++++ Input material

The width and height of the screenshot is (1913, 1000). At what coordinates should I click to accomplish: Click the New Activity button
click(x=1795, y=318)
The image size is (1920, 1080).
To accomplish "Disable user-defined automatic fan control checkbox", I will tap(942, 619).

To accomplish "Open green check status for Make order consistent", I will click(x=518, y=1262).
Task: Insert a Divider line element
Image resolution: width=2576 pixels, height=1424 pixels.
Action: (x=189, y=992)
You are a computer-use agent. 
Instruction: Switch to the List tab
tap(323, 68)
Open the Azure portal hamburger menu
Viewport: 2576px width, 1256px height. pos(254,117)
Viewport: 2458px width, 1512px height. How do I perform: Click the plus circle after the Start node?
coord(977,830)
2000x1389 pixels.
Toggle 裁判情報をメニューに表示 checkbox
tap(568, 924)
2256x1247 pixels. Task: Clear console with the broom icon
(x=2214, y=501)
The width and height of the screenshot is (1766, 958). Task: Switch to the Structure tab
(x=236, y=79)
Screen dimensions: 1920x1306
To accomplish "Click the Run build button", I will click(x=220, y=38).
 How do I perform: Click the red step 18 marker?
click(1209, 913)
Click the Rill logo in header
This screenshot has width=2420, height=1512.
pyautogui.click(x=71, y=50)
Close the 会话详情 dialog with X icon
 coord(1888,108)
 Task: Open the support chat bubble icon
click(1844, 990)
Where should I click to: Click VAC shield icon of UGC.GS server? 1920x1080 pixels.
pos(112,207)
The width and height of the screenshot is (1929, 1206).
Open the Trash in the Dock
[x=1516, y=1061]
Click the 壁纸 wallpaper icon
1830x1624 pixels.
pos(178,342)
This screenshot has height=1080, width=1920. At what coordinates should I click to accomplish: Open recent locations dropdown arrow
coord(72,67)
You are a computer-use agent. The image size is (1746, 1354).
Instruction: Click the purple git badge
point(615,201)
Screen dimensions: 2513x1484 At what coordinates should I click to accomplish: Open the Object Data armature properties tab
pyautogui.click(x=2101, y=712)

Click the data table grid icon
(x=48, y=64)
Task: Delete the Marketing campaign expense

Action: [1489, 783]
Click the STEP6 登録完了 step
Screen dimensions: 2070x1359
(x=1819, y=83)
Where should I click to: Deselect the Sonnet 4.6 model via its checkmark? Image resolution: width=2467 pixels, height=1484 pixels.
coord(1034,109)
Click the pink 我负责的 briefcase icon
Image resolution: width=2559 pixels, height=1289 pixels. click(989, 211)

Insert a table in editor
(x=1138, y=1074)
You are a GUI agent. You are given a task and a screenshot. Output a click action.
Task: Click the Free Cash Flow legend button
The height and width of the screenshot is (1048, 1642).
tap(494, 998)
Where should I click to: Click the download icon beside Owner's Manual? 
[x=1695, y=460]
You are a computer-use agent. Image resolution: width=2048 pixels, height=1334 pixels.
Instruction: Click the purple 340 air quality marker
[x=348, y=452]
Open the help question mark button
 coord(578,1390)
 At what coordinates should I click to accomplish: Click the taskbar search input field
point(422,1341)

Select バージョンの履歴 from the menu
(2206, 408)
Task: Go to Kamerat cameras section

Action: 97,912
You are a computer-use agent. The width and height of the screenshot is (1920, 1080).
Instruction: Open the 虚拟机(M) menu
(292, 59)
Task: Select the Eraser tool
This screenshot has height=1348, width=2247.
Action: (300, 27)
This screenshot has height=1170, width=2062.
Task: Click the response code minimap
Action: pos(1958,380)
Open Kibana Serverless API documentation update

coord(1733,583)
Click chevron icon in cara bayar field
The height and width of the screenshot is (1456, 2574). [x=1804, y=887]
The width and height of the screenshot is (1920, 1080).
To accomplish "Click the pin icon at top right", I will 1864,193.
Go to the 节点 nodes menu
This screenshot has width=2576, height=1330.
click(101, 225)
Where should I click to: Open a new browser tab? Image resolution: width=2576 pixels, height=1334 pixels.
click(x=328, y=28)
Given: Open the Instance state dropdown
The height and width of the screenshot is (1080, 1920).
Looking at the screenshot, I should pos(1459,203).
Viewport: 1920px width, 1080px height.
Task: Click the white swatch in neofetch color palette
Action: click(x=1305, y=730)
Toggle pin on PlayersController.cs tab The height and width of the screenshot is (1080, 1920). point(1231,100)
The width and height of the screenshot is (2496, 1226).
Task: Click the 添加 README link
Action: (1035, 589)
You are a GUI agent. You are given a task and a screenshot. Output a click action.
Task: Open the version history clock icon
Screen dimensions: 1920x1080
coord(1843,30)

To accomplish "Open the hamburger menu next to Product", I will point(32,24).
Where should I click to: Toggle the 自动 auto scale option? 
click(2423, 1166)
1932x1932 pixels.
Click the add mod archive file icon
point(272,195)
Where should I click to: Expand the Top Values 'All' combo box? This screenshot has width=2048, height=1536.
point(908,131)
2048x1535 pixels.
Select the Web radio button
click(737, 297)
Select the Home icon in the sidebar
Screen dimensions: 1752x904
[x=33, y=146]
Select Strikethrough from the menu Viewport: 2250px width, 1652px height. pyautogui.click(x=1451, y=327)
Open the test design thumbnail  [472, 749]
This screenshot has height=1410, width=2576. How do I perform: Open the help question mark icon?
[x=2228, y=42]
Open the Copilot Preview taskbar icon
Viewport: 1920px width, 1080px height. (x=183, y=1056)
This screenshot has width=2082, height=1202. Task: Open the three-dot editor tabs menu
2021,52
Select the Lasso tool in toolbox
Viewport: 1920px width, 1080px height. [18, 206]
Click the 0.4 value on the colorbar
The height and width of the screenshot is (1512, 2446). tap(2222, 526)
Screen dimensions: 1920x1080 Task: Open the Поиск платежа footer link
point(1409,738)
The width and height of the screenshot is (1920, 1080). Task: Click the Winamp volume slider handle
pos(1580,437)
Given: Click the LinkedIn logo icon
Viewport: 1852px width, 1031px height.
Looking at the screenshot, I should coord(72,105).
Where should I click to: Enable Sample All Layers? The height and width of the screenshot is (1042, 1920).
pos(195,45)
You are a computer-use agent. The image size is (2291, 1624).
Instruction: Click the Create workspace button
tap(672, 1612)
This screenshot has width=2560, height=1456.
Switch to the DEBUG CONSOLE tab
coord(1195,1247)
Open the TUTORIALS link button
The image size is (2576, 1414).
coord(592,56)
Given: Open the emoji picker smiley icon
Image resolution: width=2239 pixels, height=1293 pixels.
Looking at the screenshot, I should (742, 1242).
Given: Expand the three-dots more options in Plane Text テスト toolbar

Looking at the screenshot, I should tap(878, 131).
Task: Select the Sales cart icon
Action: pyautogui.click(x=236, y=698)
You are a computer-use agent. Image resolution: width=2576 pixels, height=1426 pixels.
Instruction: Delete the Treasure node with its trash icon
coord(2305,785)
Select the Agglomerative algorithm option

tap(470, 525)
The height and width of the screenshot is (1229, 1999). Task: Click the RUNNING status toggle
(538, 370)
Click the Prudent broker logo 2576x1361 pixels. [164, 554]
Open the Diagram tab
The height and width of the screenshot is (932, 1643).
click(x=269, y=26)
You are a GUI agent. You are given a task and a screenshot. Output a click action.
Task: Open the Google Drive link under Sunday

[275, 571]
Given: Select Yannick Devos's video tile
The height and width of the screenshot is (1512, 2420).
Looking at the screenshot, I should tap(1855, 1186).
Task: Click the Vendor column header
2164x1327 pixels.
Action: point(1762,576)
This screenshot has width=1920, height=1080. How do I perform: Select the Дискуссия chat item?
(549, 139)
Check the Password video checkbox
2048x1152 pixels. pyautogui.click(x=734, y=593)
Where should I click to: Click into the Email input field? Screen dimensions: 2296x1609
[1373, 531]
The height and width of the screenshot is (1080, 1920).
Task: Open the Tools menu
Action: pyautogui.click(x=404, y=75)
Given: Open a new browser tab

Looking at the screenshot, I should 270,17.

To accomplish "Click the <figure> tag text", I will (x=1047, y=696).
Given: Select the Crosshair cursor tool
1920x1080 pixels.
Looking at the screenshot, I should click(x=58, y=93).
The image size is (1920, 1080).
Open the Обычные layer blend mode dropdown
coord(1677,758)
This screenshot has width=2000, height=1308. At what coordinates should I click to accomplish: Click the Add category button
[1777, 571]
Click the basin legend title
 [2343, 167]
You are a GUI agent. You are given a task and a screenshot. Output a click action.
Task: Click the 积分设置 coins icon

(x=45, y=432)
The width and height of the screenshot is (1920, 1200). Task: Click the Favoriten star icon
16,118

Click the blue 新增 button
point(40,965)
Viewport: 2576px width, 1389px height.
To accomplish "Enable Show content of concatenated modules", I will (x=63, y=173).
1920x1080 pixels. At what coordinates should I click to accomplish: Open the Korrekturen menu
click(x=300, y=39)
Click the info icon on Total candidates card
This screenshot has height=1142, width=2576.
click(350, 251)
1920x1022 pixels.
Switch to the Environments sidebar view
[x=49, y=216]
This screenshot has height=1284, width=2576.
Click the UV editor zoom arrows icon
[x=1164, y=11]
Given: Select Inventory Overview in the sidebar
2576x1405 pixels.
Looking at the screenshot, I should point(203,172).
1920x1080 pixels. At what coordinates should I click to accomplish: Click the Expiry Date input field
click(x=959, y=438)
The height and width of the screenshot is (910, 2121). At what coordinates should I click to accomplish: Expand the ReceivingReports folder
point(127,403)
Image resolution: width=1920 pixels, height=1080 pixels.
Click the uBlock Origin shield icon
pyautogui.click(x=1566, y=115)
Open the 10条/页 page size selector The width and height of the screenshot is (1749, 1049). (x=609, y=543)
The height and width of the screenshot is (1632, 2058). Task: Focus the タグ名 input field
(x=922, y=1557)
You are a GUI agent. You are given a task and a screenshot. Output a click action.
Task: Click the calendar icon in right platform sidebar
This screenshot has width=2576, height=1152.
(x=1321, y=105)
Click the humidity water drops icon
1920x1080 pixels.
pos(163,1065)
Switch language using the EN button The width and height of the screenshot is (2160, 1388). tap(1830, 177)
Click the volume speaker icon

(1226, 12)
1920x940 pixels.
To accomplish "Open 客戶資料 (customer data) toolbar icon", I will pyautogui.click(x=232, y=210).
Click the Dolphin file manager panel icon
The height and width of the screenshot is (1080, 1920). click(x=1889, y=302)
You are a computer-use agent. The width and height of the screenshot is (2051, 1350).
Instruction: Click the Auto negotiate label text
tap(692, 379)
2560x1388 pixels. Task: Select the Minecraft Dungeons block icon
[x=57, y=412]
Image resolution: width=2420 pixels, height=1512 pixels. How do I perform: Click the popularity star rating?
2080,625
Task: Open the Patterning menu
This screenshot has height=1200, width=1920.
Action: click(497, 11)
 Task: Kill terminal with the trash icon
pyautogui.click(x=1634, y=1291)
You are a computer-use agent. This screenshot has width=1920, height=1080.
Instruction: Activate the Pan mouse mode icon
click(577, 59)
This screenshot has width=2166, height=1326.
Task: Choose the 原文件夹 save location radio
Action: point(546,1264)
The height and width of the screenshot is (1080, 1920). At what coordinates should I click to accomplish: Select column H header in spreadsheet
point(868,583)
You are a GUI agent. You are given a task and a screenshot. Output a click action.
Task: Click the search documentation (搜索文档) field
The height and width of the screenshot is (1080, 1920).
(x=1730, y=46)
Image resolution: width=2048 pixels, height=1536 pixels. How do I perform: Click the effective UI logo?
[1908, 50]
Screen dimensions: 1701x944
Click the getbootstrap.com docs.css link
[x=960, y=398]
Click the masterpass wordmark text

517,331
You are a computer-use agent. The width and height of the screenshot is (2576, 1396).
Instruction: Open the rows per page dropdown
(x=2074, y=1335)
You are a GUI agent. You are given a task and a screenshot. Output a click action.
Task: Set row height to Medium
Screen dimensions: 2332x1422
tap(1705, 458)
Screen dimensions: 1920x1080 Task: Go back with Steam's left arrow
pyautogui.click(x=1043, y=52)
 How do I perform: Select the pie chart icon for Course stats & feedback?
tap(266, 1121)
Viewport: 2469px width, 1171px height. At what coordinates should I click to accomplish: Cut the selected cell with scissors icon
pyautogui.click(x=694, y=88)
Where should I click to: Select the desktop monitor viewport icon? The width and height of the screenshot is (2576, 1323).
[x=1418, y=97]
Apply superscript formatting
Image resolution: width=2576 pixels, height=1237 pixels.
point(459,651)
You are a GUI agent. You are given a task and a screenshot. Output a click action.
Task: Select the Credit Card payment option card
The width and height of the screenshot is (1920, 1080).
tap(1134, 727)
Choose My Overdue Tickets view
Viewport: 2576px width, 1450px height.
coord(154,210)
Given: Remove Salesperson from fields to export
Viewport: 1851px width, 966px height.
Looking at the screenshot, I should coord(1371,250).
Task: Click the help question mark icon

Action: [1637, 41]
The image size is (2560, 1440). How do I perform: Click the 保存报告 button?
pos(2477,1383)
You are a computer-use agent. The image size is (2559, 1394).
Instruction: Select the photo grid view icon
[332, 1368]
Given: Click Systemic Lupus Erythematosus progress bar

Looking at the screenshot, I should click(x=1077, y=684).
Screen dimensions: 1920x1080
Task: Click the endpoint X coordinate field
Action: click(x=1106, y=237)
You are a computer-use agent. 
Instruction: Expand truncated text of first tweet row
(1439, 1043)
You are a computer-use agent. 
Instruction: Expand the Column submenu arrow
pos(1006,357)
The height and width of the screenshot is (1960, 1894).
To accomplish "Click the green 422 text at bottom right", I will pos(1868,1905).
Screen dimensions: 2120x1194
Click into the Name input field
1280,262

++++++++

Required work: In the entries above, identify every line with the string "green".

Answer:
To accomplish "Open green check status for Make order consistent", I will click(x=518, y=1262).
To accomplish "Click the green 422 text at bottom right", I will pos(1868,1905).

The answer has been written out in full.